[Photo/kachwanya.com]Kenya Airways has announced plans to dilute shares in a capital raising plan that will see investors pump billions of shillings to the cash strapped carrier.
Kenya Airways in its regulatory fillings says it has secured the approval of two major shareholders to go on with the balance sheet optimization plan.
The carrier is warning the public to exercise caution when buying or selling its shares.
A statement to the Nairobi Securities Exchange confirms that Kenya Airways is in the processing of reorganizing its shareholding structure which will see the government increase its stake in the carrier following a debt to share swap deal.
Dutch based carrier KLM which is the second largest investor in the national carier has also agreed to inject fresh capital into the cash strapped Kenya Airways, though details of the amount remain scanty.
Kenya Airways retail investors who numbers close to 78 thousand will also see their shares diluted further in the balance sheet optimization plan approved by the board and now awaiting regulatory nod.
KQ shares closed for the trading yesterday at six shillings and 85 cents which is a 3 percent improvement from Wednesday’s close of six shillings and 65 cents share.
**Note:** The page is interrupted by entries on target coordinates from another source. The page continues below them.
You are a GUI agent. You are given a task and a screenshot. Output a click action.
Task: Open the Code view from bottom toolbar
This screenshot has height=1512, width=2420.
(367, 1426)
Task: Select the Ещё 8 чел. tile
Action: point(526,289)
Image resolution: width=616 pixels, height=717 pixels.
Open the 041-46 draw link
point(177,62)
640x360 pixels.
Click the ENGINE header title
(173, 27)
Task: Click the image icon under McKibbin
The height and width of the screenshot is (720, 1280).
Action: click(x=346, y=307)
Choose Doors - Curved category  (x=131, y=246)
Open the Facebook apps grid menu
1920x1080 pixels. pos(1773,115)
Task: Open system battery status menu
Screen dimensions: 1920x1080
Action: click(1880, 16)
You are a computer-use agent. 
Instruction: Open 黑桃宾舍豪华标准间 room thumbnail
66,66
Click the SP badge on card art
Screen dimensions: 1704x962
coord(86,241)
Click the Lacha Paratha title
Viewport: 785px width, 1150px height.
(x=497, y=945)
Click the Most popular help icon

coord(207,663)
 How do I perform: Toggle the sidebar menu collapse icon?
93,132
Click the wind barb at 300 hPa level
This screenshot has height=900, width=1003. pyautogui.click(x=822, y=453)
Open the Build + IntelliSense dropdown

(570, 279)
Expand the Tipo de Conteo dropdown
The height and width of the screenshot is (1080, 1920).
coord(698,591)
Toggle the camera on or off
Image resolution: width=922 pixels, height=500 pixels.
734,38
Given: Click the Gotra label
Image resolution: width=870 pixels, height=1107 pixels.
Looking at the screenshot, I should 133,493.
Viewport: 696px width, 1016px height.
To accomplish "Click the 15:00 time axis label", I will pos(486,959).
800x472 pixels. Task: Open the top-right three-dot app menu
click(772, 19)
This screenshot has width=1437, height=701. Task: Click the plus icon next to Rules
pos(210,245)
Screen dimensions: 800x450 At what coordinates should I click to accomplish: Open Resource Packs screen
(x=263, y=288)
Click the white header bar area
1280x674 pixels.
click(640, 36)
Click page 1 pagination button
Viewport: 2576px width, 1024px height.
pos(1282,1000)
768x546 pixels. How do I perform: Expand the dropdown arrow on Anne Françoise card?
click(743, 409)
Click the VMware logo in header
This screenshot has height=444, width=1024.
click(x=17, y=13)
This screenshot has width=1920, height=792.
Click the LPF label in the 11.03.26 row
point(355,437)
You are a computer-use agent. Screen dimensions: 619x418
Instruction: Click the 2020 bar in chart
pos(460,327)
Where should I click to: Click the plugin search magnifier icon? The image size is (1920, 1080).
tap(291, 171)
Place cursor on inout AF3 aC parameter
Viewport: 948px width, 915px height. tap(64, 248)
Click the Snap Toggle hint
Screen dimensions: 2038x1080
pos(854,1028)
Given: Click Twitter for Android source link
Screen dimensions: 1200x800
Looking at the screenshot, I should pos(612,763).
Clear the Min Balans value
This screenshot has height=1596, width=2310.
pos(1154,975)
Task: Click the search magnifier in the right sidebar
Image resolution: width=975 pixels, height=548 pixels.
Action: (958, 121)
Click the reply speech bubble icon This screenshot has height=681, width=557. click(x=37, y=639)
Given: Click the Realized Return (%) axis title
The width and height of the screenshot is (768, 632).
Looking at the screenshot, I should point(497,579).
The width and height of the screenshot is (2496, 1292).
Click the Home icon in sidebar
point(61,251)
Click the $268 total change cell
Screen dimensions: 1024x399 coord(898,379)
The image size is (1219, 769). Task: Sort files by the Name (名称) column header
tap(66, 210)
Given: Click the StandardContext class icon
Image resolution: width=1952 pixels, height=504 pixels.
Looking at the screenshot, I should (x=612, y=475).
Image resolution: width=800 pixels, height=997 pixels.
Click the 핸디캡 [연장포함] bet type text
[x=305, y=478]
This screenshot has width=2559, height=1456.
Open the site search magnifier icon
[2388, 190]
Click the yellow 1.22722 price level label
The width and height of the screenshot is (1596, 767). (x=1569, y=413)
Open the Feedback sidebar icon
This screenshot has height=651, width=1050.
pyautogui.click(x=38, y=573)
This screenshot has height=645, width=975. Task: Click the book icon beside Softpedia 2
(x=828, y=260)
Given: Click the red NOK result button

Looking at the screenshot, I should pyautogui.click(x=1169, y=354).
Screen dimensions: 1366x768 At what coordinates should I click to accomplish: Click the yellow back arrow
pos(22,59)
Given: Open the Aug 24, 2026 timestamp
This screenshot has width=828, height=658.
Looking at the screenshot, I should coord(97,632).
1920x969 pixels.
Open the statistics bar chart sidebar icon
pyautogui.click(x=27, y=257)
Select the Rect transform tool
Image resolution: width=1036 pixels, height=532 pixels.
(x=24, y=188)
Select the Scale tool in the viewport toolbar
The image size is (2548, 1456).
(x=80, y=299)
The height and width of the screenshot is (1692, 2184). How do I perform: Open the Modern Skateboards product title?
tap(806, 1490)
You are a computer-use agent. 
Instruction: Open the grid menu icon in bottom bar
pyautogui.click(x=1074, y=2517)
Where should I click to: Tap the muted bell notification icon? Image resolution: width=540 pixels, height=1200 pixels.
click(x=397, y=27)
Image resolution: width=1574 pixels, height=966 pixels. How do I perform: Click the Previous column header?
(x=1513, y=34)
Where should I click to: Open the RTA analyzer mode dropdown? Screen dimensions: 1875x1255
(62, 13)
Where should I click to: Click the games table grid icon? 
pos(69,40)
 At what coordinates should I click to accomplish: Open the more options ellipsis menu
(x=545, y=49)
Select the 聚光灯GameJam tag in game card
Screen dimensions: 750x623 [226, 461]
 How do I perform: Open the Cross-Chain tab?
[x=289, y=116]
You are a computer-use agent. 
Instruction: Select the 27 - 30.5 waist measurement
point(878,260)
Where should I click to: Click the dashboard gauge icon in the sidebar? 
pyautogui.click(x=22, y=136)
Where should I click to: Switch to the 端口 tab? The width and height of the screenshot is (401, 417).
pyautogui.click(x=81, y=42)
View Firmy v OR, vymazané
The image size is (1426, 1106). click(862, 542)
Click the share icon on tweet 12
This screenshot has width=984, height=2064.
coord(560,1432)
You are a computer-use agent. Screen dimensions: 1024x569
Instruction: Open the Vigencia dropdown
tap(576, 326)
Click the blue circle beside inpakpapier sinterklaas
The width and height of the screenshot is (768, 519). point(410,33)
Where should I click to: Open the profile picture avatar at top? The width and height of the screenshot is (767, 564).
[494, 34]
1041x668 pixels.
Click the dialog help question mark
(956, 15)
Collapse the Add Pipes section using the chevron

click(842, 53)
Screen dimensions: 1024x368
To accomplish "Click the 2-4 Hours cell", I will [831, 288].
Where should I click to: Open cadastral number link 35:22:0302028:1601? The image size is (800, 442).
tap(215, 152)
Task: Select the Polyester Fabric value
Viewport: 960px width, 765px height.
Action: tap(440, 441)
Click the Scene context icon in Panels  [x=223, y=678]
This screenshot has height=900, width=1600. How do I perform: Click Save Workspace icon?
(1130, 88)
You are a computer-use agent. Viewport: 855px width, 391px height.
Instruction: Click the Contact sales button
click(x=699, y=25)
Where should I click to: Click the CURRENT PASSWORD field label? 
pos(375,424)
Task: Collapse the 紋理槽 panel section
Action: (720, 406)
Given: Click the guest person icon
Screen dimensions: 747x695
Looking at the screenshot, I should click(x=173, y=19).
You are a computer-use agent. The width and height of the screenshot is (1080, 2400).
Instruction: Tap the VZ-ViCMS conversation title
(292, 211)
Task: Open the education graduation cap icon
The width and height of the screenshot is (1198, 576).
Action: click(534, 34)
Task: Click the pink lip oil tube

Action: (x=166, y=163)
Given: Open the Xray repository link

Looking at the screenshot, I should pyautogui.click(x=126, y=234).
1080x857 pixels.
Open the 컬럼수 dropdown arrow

Kenya Airways says it expects to embark on the fund raising plans immediately the Capital Markets Authority approves the funds drive.
The airline has further cautioned the public to exercise care while dealing with the shares of the company until the process is completed.
According to a dispatch from the Genghis Capital, under the debt to share swap deal, the government will increase her shareholding from the current 29.8 percent to 41 percent while KLM will reduce its stake from 26 percent to 18 percent.